SOURCE MATERIAL -
_____

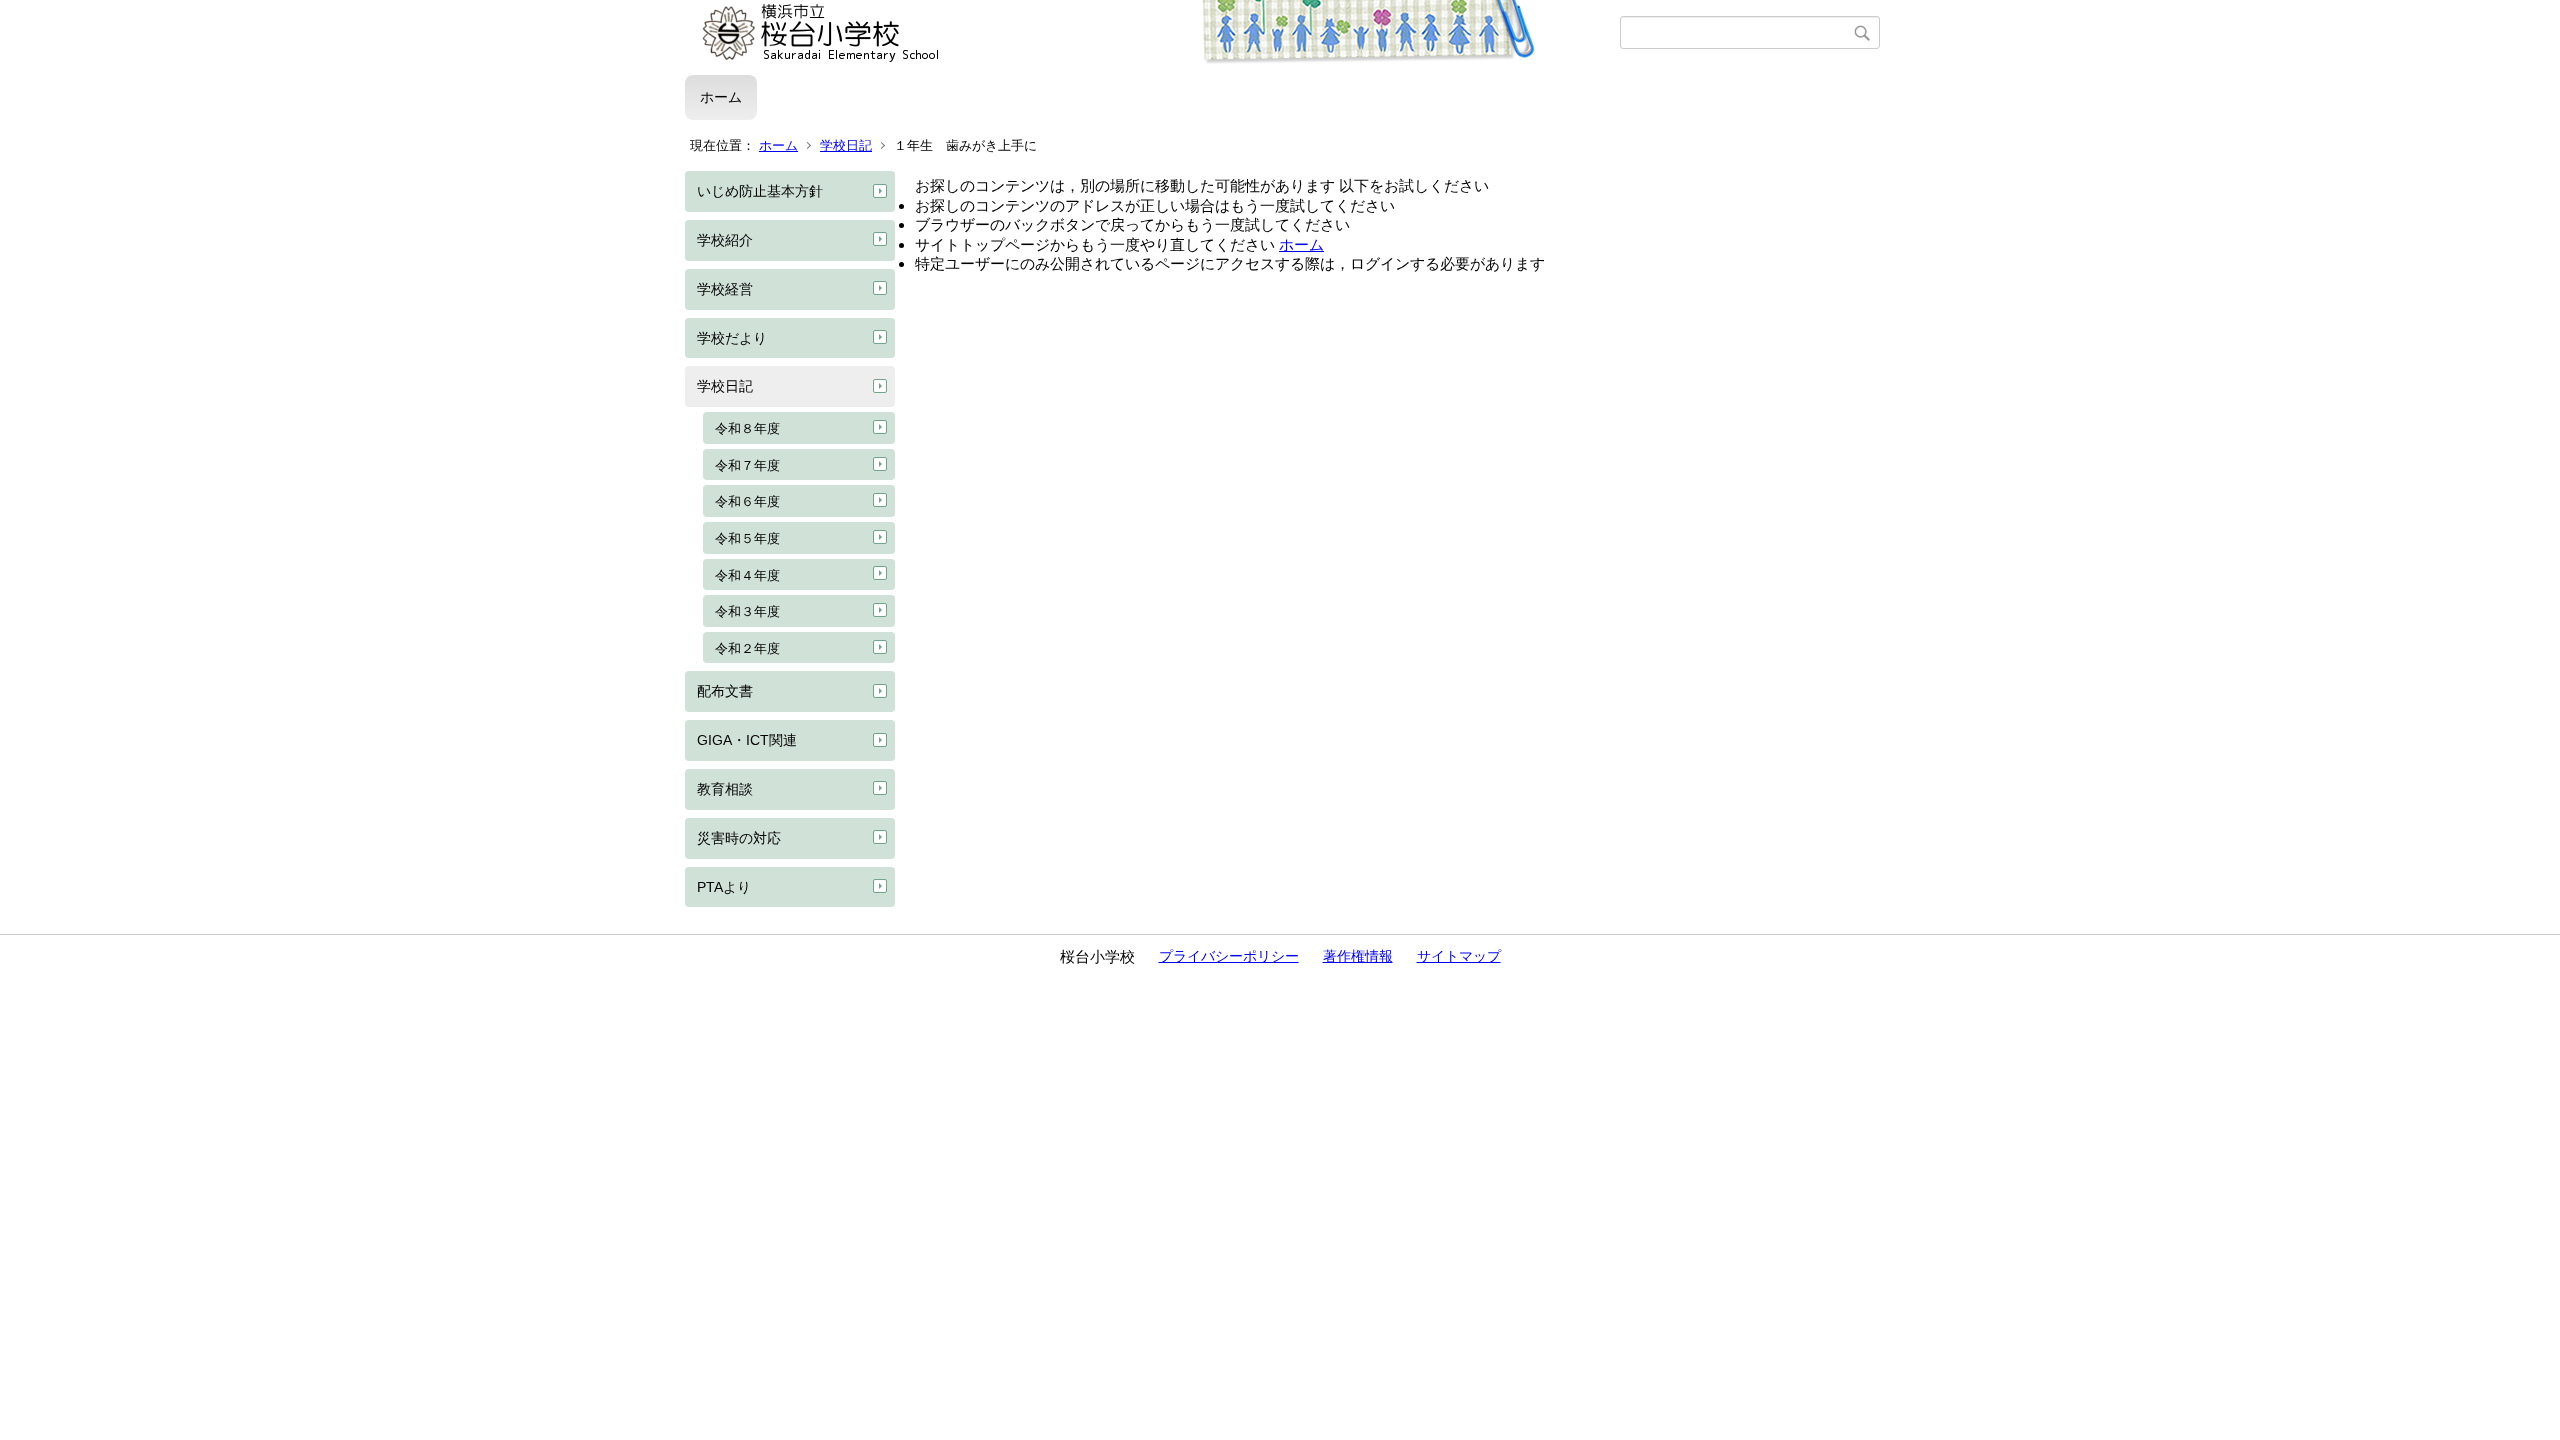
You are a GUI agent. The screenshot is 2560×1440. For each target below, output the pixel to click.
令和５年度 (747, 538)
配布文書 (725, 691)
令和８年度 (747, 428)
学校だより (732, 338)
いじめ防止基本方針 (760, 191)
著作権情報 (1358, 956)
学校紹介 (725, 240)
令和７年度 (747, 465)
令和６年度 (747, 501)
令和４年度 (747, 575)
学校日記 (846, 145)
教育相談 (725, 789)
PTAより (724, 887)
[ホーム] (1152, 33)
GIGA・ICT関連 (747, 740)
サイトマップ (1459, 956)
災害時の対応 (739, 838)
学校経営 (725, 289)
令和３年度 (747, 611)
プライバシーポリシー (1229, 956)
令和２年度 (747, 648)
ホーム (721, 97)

_____

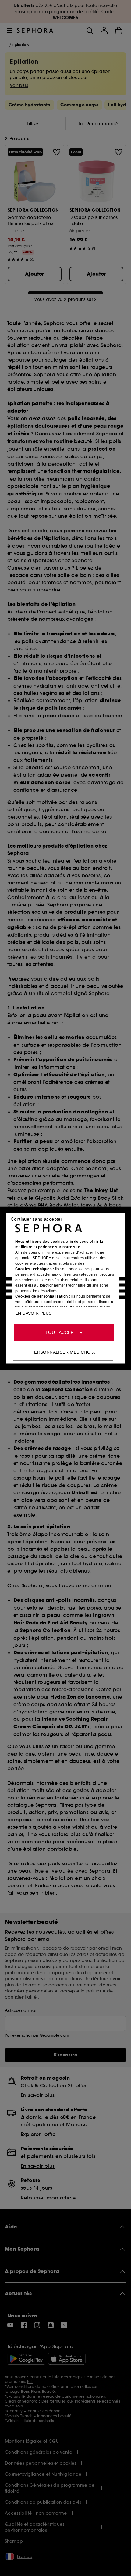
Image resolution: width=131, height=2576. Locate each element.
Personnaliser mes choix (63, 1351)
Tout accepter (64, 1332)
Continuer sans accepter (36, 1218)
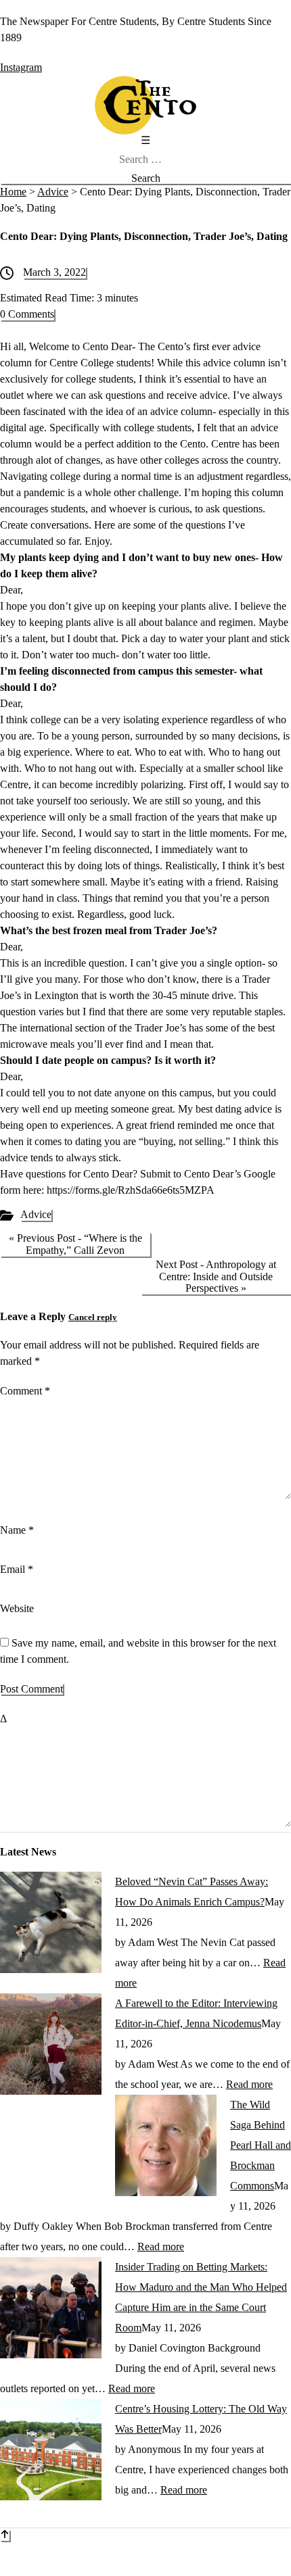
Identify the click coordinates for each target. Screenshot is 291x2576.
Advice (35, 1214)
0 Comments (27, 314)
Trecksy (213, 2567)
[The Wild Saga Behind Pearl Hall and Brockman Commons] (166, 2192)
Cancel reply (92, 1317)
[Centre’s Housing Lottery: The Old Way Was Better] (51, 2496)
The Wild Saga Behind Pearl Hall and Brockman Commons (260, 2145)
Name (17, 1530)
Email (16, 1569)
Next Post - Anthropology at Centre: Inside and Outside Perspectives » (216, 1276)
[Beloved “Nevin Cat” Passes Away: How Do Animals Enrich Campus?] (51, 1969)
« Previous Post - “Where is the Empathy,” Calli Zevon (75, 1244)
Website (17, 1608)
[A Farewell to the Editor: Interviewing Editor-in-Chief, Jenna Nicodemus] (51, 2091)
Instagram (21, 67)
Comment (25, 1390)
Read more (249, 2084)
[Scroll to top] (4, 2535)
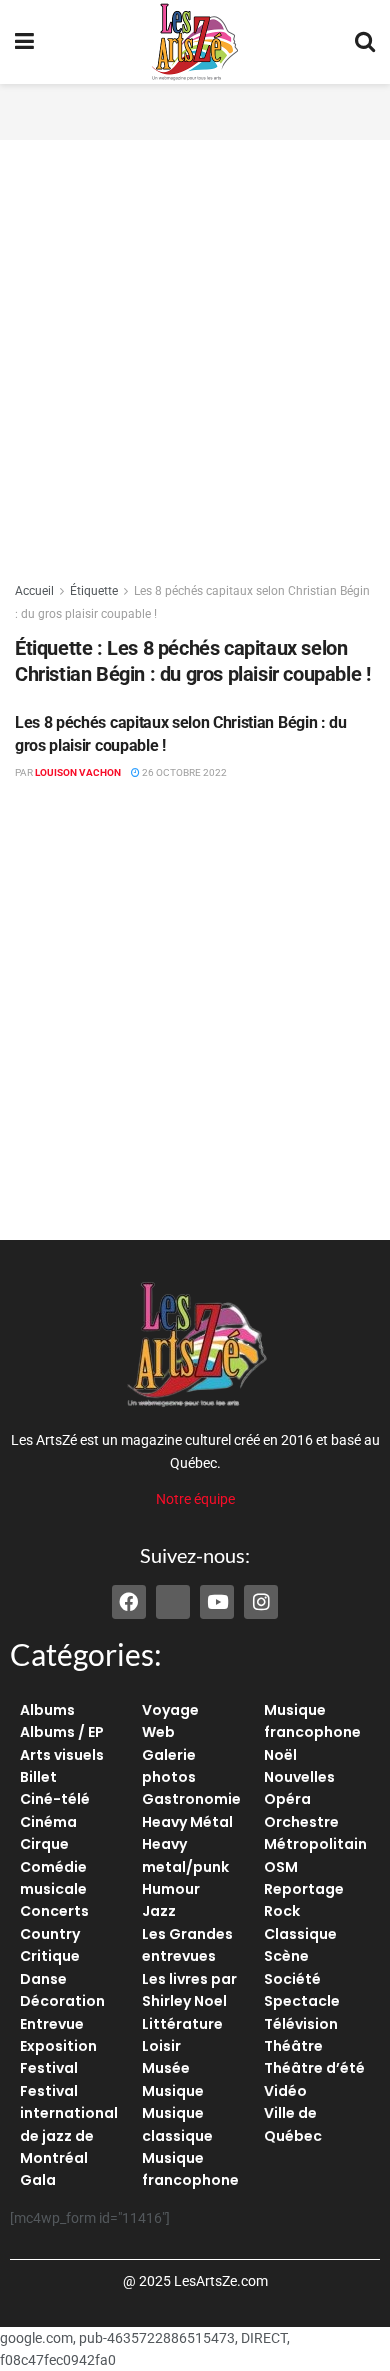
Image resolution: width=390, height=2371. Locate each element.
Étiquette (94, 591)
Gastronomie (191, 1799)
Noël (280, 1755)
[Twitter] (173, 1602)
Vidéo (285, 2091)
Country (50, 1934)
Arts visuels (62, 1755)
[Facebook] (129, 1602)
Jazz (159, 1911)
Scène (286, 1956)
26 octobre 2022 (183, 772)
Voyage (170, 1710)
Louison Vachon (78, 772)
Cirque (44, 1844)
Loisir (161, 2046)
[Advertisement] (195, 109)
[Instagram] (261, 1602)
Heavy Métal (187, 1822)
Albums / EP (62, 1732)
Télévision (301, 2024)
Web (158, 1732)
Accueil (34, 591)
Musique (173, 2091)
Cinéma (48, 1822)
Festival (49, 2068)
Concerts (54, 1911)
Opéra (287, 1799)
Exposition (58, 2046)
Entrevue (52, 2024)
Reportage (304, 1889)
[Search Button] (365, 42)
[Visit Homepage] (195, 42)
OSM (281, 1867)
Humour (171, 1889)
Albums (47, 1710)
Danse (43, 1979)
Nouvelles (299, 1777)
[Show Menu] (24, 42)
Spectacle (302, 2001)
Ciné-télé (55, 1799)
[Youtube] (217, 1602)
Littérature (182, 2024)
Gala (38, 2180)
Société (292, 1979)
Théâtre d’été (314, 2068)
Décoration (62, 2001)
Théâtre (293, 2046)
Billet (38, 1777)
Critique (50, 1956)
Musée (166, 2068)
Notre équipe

_____

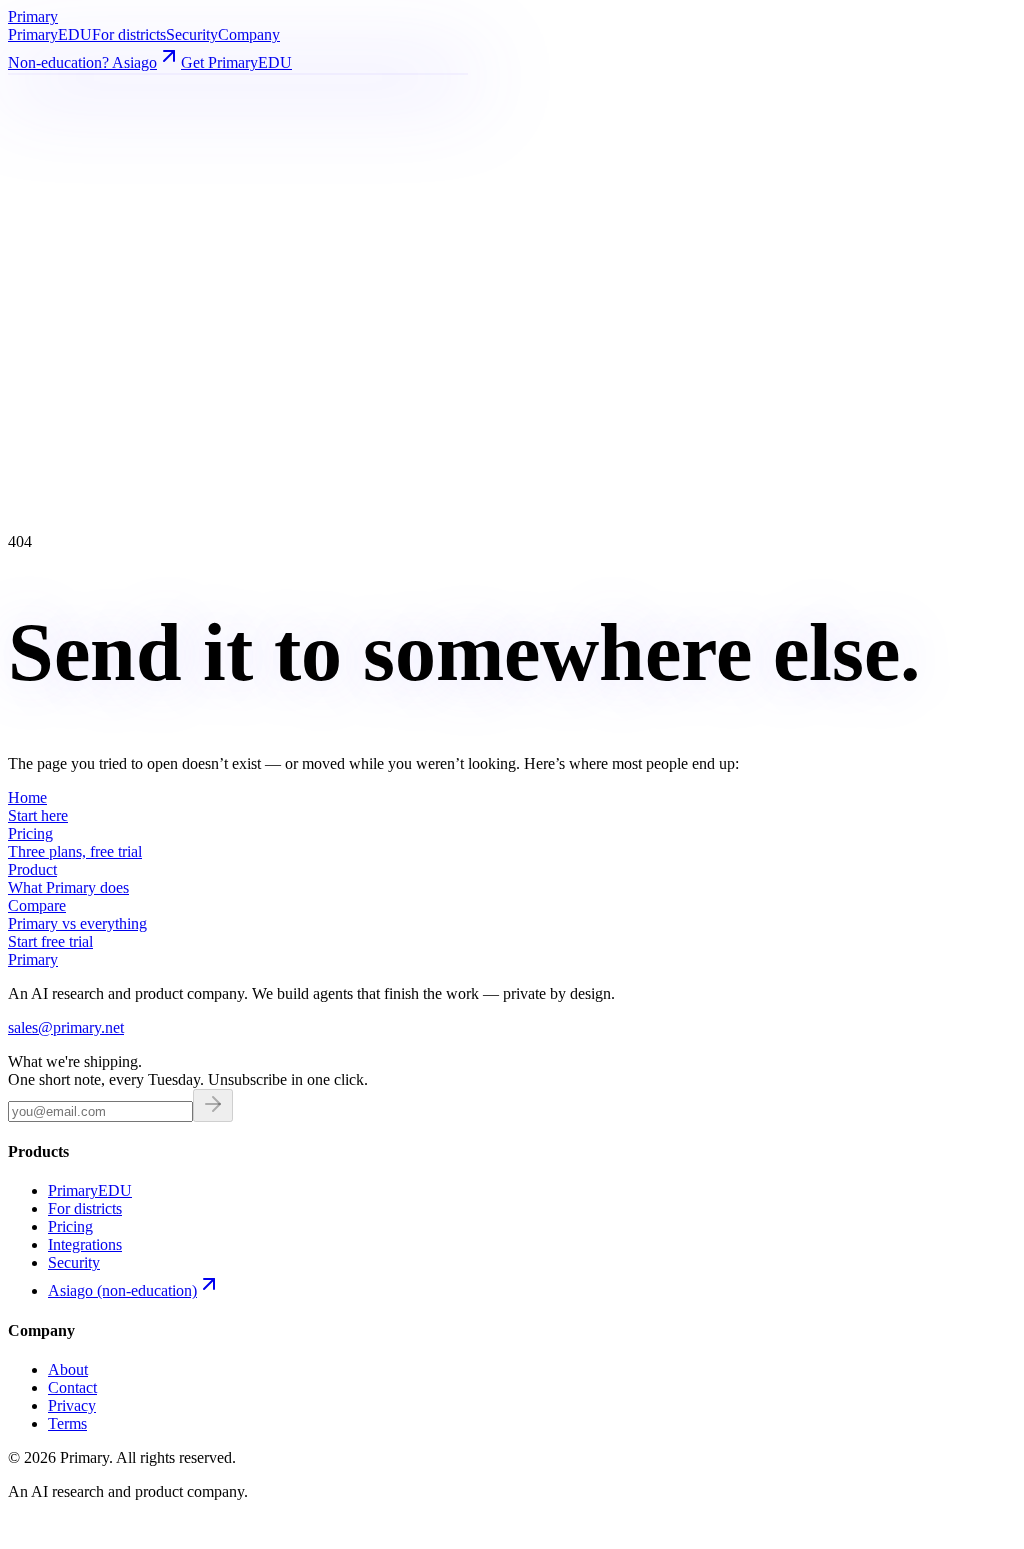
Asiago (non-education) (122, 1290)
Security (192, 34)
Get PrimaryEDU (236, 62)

_____

WORK INSTRUCTION - An exact copy of the lines above, from the one containing "Heavy Métal (187, 1822)" down to the one containing "Notre équipe" and including both, is the whole answer; retype it and nothing else.

ANSWER -
Heavy Métal (187, 1822)
Albums / EP (62, 1732)
Télévision (301, 2024)
Web (158, 1732)
Accueil (34, 591)
Musique (173, 2091)
Cinéma (48, 1822)
Festival (49, 2068)
Concerts (54, 1911)
Opéra (287, 1799)
Exposition (58, 2046)
Entrevue (52, 2024)
Reportage (304, 1889)
[Search Button] (365, 42)
[Visit Homepage] (195, 42)
OSM (281, 1867)
Humour (171, 1889)
Albums (47, 1710)
Danse (43, 1979)
Nouvelles (299, 1777)
[Show Menu] (24, 42)
Spectacle (302, 2001)
Ciné-télé (55, 1799)
[Youtube] (217, 1602)
Littérature (182, 2024)
Gala (38, 2180)
Société (292, 1979)
Théâtre d’été (314, 2068)
Décoration (62, 2001)
Théâtre (293, 2046)
Billet (38, 1777)
Critique (50, 1956)
Musée (166, 2068)
Notre équipe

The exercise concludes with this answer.